* TO DO *
1. In the forum post on identifying clusters, what chart interval should the sample data be opened in?
2. Continue the forum post on identifying clusters, picking up right after its last line of code.

Code to identify Clusters


I am trying to identify and group similar values that i call cluster. It looks something like above. A PF has a value PL. If previous PF is PL distance (or nearer) before it than the two PFs are same cluster. The chart is self explanatory.
Below is the code that does it. The result is perfect. But I want to remove the loop. Sample data is attached. Open it in 4 hours interval chart.

_TRACE( "!CLEAR!" );
_SECTION_BEGIN( "Price" );
SetChartOptions( 0, chartShowArrows | chartShowDates | chartWrapTitle );
_N( Title = StrFormat( "{{NAME}} - {{INTERVAL}} {{DATE}} Open %g, Hi %g, Lo %g, Close %g (%.1f%%) {{VALUES}} ", O, H, L, C, SelectedValue( ROC( C, 1 ) ) ) );
PlotOHLC( O, H, L, C, "Close", colorRed, styleBar , Null, Null, 0, 1, 1 );
_SECTION_END();
SetBarsRequired( sbrAll, sbrAll );
largenumber = 1e9;
_TRACE( "BarIndex()=" + BarIndex() );
PL = 0;

PF =/*Cluster_1*/( BarIndex() == 24 || BarIndex() == 27 || BarIndex() == 30 || BarIndex() == 31 || BarIndex() == 33 || BarIndex() == 40 )
                 || /*Cluster_2*/( BarIndex() == 55 || BarIndex() == 57 || BarIndex() == 58 )
                 || /*Cluster_3*/( BarIndex() == 70 || BarIndex() == 71 )
                 || /*Cluster_4*/( BarIndex() == 82 )
                 || /*Cluster_5*/( BarIndex() == 103 || BarIndex() == 108 || BarIndex() == 115 )

(Click-target data)
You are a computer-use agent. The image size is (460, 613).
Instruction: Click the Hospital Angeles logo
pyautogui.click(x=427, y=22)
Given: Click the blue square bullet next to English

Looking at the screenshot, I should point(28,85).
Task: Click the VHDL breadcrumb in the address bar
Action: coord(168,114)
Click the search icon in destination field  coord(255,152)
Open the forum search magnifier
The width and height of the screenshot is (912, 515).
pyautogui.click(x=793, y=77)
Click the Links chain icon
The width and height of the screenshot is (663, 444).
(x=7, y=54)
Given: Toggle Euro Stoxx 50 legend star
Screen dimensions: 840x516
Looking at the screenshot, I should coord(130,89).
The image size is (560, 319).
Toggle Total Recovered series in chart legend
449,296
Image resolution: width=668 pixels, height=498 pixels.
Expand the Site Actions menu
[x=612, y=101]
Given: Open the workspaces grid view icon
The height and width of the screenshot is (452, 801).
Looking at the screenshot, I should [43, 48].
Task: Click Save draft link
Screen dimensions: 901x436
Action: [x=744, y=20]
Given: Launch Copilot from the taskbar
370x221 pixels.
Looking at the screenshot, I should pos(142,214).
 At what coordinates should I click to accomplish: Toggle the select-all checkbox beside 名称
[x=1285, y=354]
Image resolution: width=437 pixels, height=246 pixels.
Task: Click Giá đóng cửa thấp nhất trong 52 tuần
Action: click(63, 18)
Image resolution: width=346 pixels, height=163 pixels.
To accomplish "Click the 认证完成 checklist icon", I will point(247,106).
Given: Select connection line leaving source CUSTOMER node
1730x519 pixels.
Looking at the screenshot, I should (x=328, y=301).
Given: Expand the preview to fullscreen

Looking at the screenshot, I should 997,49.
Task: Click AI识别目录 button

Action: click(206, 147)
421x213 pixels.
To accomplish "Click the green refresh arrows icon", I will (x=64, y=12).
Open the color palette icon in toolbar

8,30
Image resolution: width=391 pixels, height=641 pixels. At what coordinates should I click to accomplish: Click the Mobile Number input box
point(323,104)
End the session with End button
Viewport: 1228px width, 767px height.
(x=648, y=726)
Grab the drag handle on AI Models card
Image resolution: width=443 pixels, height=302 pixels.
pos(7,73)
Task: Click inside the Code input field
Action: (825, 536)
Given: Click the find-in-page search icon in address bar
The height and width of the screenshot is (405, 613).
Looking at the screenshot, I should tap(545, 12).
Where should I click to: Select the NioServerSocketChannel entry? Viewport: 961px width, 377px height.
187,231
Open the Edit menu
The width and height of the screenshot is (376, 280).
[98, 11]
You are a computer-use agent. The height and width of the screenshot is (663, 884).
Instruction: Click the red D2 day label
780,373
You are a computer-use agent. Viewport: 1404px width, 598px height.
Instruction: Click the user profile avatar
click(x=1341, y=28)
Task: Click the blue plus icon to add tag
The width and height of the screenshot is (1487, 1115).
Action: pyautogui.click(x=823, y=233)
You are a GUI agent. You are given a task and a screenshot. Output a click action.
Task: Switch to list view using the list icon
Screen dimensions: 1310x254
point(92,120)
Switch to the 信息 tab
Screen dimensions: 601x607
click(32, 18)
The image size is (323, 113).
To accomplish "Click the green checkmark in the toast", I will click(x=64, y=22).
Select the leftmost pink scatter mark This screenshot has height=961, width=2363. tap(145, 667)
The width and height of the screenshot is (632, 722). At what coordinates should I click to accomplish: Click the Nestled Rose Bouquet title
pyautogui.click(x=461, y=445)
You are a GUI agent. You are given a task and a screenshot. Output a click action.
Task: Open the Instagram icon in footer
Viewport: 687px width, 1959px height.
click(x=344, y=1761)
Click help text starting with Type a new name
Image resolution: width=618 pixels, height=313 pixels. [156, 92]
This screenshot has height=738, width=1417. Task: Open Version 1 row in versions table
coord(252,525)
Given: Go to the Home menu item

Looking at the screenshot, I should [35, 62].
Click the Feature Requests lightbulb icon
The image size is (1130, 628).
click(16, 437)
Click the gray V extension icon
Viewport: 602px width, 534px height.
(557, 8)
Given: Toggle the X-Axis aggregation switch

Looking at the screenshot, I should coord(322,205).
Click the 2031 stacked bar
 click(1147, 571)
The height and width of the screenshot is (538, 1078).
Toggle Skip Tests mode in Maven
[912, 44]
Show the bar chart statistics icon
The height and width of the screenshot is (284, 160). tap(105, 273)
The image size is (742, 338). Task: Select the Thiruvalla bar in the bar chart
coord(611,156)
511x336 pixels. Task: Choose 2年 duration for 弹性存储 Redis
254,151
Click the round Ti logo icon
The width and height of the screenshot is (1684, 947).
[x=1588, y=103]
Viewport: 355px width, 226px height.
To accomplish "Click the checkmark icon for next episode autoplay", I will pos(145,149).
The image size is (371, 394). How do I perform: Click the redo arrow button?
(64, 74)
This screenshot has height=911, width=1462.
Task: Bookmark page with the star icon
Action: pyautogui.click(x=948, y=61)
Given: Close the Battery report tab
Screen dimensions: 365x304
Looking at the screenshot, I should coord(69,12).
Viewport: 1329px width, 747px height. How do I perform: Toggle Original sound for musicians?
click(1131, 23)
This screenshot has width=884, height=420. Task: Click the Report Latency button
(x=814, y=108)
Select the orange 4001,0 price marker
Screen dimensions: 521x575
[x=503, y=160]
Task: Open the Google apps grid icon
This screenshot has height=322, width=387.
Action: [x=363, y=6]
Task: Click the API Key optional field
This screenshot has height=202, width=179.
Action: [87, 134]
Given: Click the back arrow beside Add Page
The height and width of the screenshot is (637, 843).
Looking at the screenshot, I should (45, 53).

* THE RESULTS *
1. A 4-hour interval chart.

2.
                 || /*Cluster_6*/( BarIndex() == 117 || BarIndex() == 119 );

//cluster_1
PL = IIf( BarIndex() == 24, 15, PL );
PL = IIf( BarIndex() == 27, 20, PL );
PL = IIf( BarIndex() == 30, 21, PL );
PL = IIf( BarIndex() == 31, 26, PL );
PL = IIf( BarIndex() == 33, 15, PL );
PL = IIf( BarIndex() == 40, 15, PL );

//cluster_2
PL = IIf( BarIndex() == 55, 10, PL );
PL = IIf( BarIndex() == 57, 20, PL );
PL = IIf( BarIndex() == 58, 23, PL );

//cluster_3
PL = IIf( BarIndex() == 70, 10, PL );
PL = IIf( BarIndex() == 71, 11, PL );

//cluster_4
PL = IIf( BarIndex() == 82, 7, PL );

//cluster_5
PL = IIf( BarIndex() == 103, 20, PL );
PL = IIf( BarIndex() == 108, 25, PL );
PL = IIf( BarIndex() == 115, 26, PL );

//cluster_6
PL = IIf( BarIndex() == 117, 1, PL );
PL = IIf( BarIndex() == 119, 3, PL );



barsSincePF = Ref( BarsSince( PF ), -1 );
ClusterID = PF * Cum( PF );

previousClusterID = ValueWhen( PF, ClusterID, 2 );
//how do i remove this loop?
for (i=1;i<50;i++)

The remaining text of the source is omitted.